=== Begin Enclosure ===

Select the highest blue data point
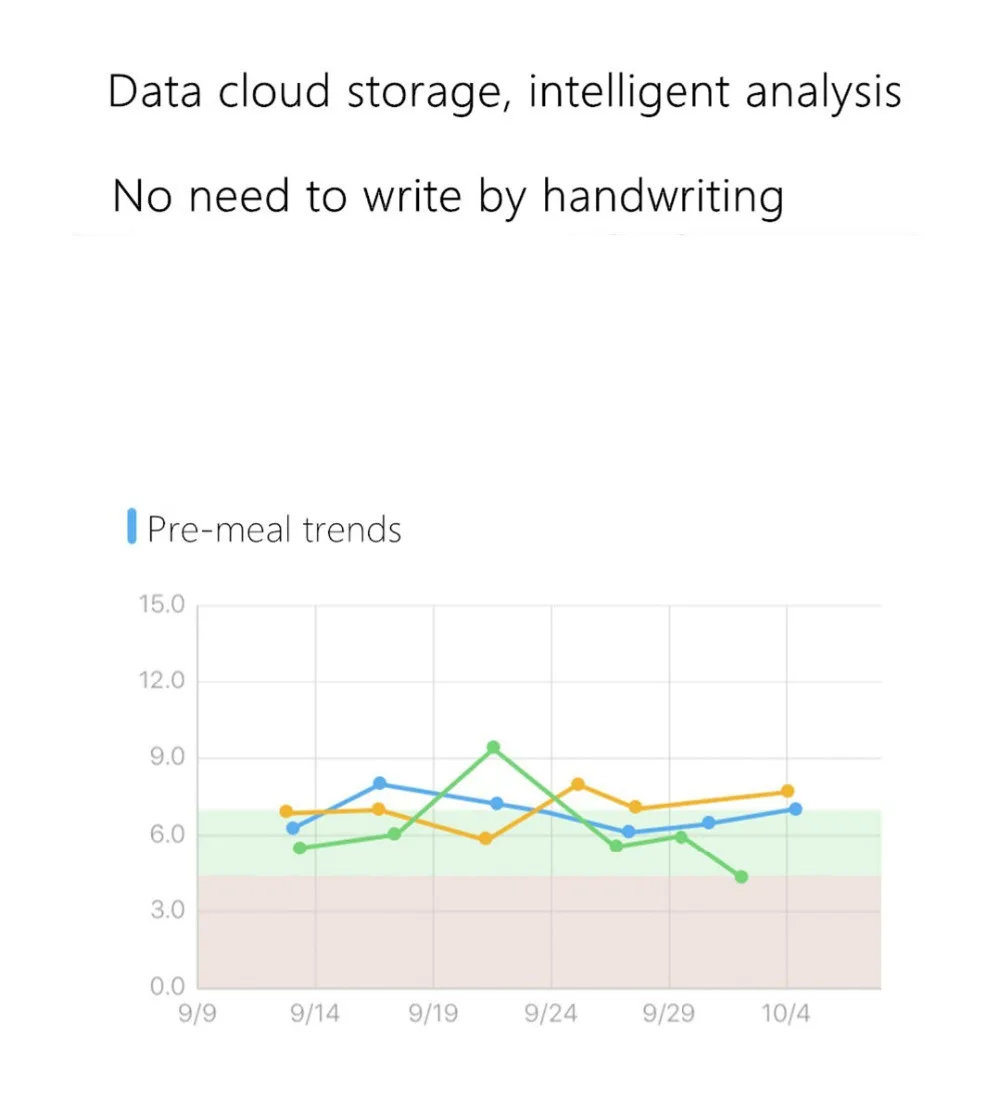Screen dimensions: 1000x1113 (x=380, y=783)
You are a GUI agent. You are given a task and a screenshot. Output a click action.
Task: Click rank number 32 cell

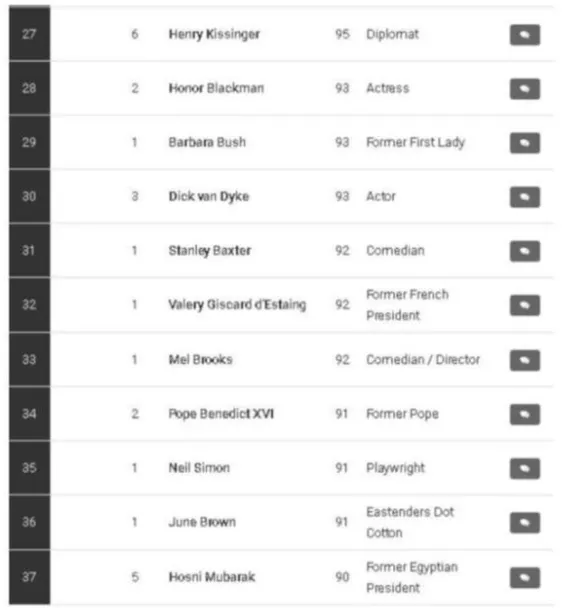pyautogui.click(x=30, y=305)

=== End Enclosure ===

> **Exercise**
All of the records need to be reproduced exactly, with each picture omitted.

> **Answer for the task**
Select the highest blue data point
Screen dimensions: 1000x1113 (x=380, y=783)
You are a GUI agent. You are given a task and a screenshot. Output a click action.
Task: Click rank number 32 cell

pyautogui.click(x=30, y=305)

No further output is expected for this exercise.